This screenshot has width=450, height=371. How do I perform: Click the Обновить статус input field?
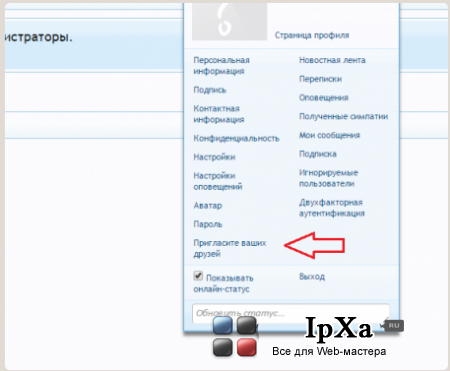291,313
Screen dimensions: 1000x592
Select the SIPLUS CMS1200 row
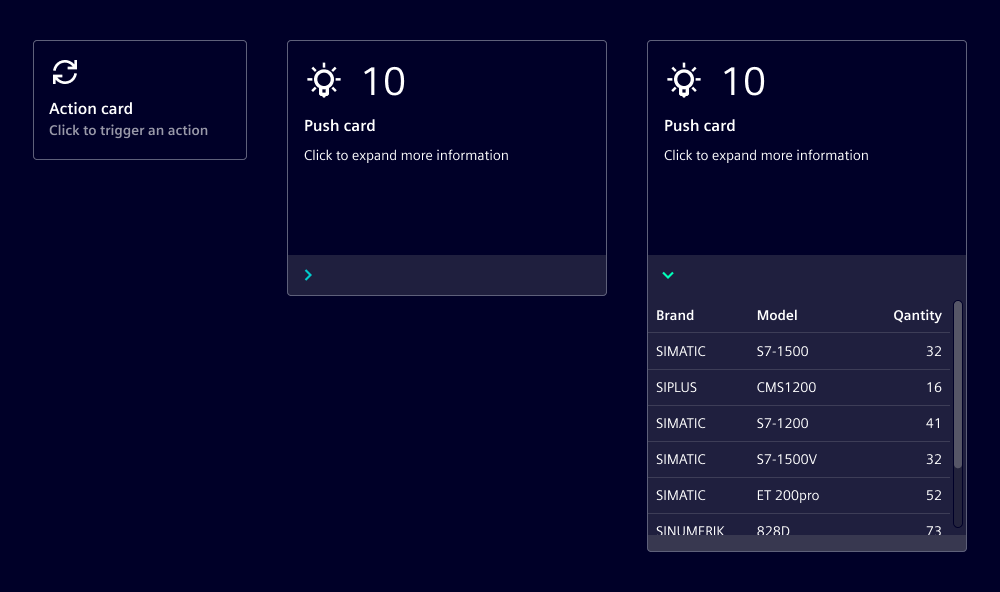(x=798, y=387)
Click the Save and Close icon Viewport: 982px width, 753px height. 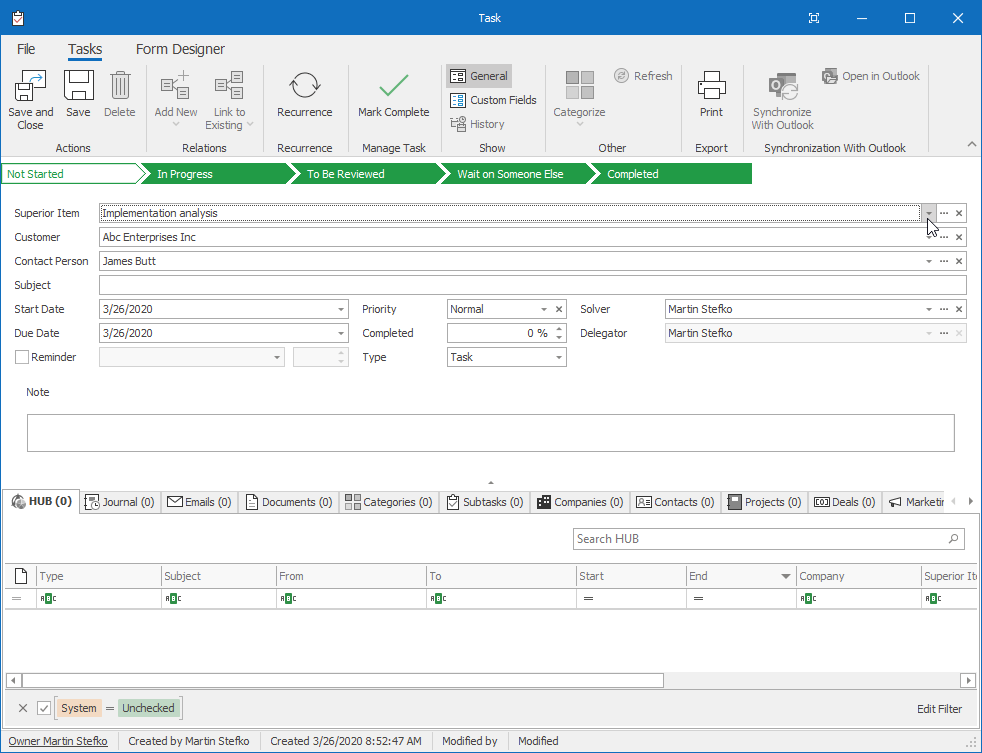[x=30, y=87]
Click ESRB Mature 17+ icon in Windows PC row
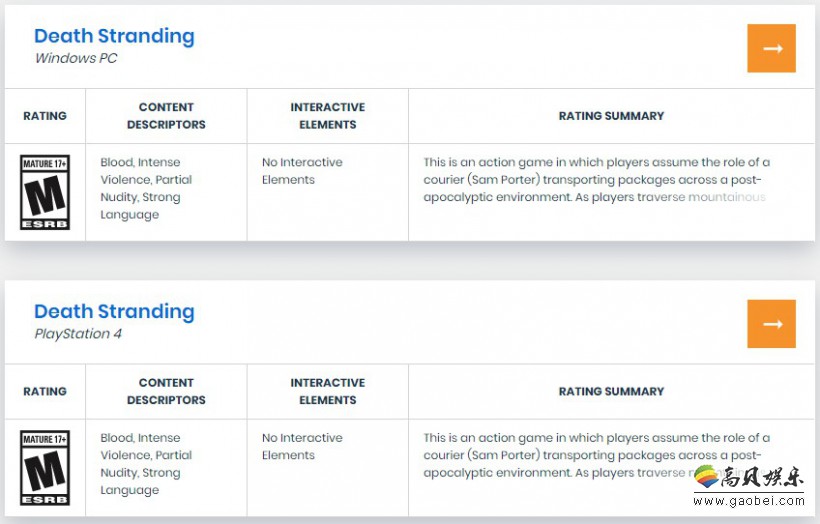Viewport: 820px width, 524px height. point(45,192)
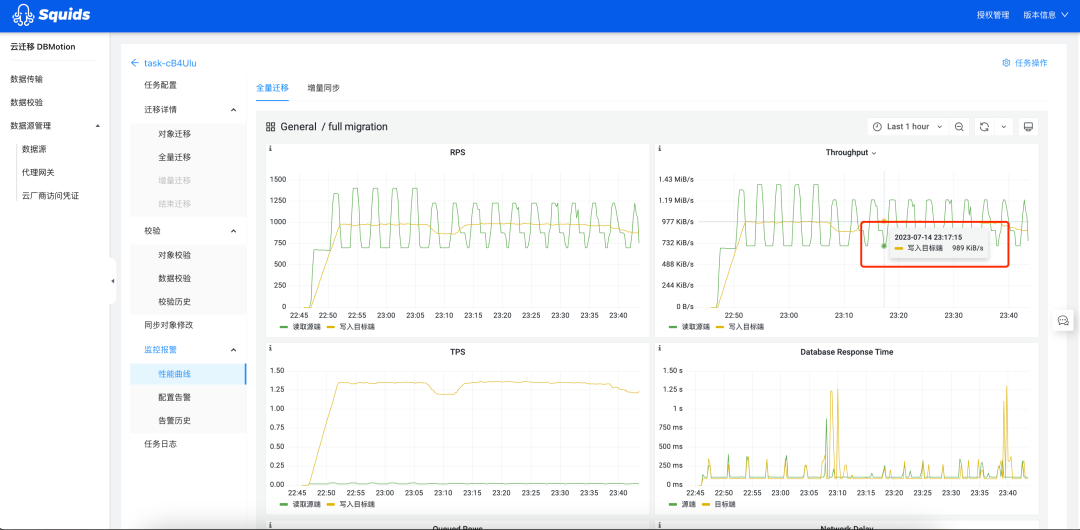Click the zoom out time range icon
Viewport: 1080px width, 530px height.
point(959,127)
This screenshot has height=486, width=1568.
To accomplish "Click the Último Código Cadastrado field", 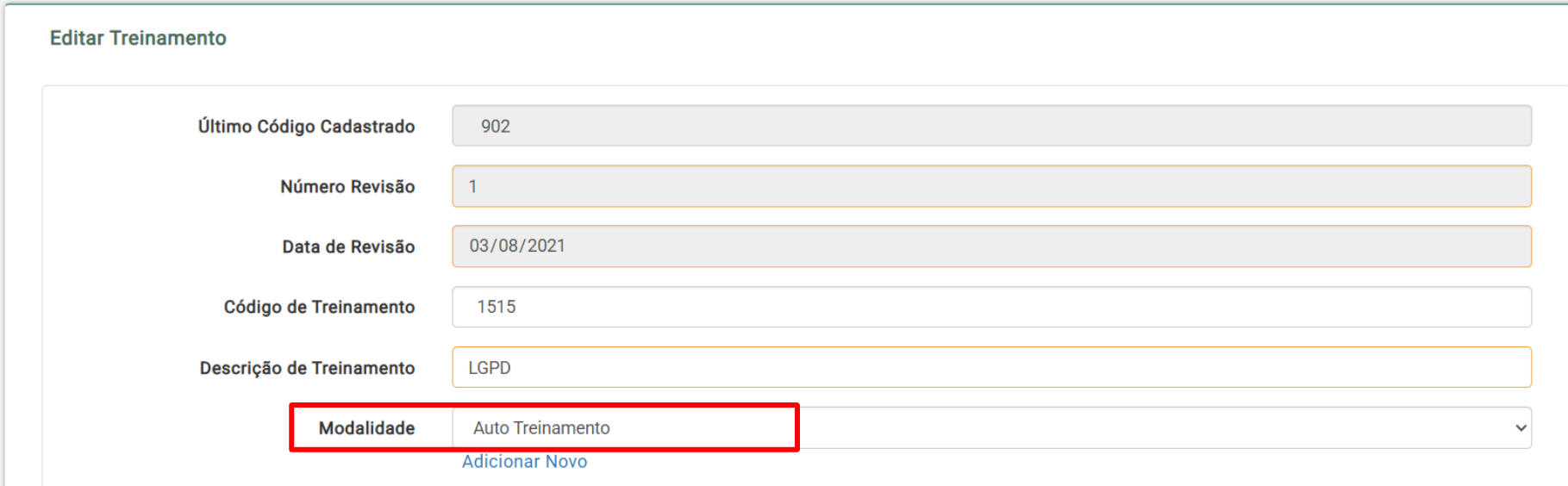I will 991,126.
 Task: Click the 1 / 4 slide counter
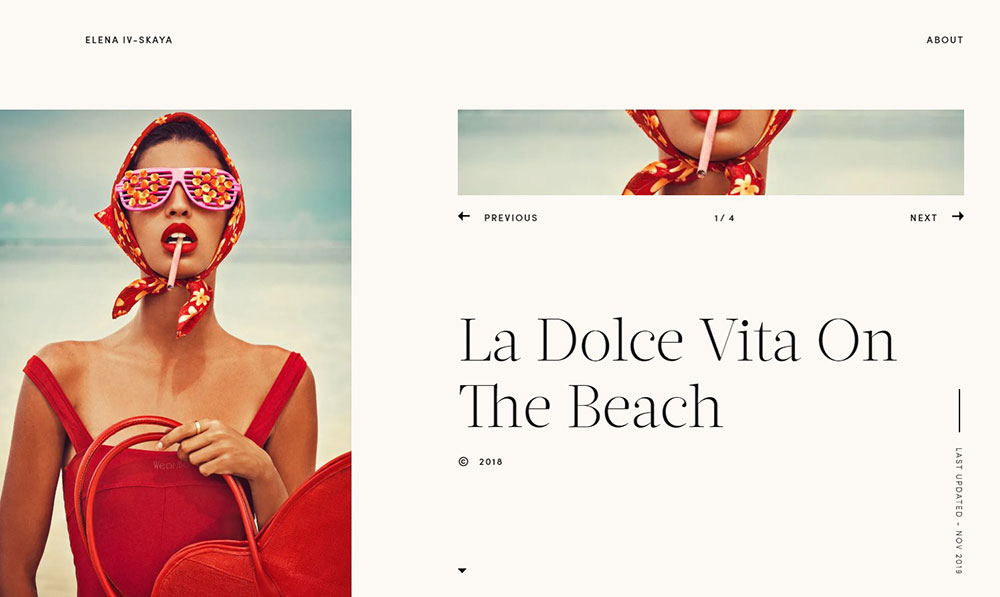coord(724,218)
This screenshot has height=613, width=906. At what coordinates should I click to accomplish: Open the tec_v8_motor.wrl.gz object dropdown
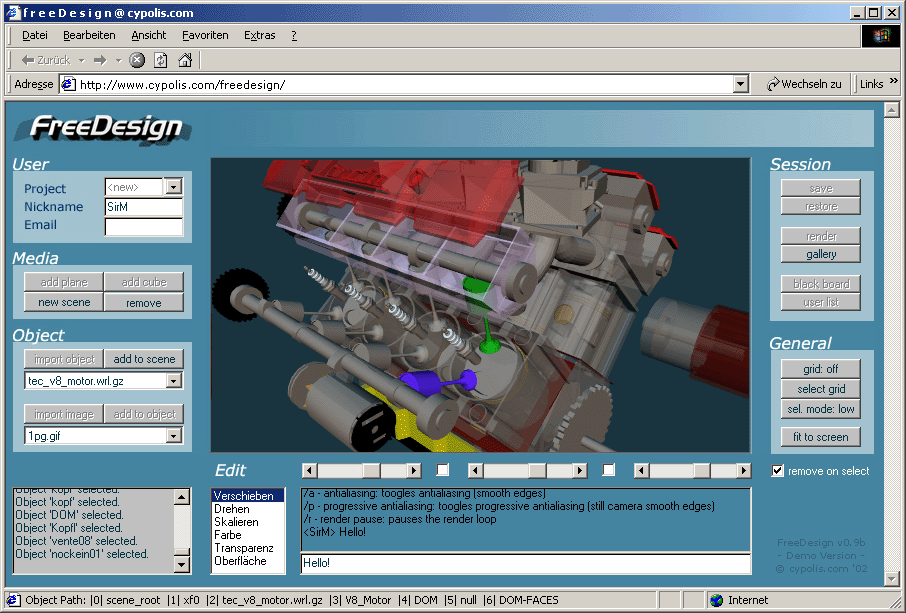(172, 380)
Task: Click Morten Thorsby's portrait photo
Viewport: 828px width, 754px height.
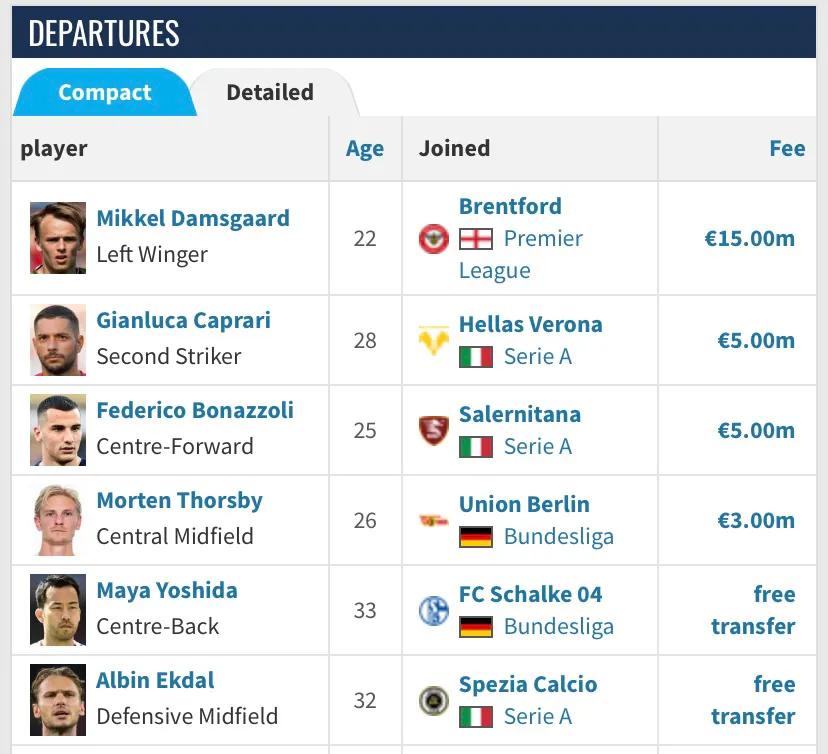Action: 58,520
########
Find the line with "This screenshot has height=613, width=906." in the listing above, then write it out along with every later line through the last one, exactly, omitting pictures.

**RESPONSE BELOW**
This screenshot has height=613, width=906. At what coordinates should I click to accomplish: Open the tec_v8_motor.wrl.gz object dropdown
(172, 380)
Task: Click Morten Thorsby's portrait photo
Viewport: 828px width, 754px height.
Action: 58,520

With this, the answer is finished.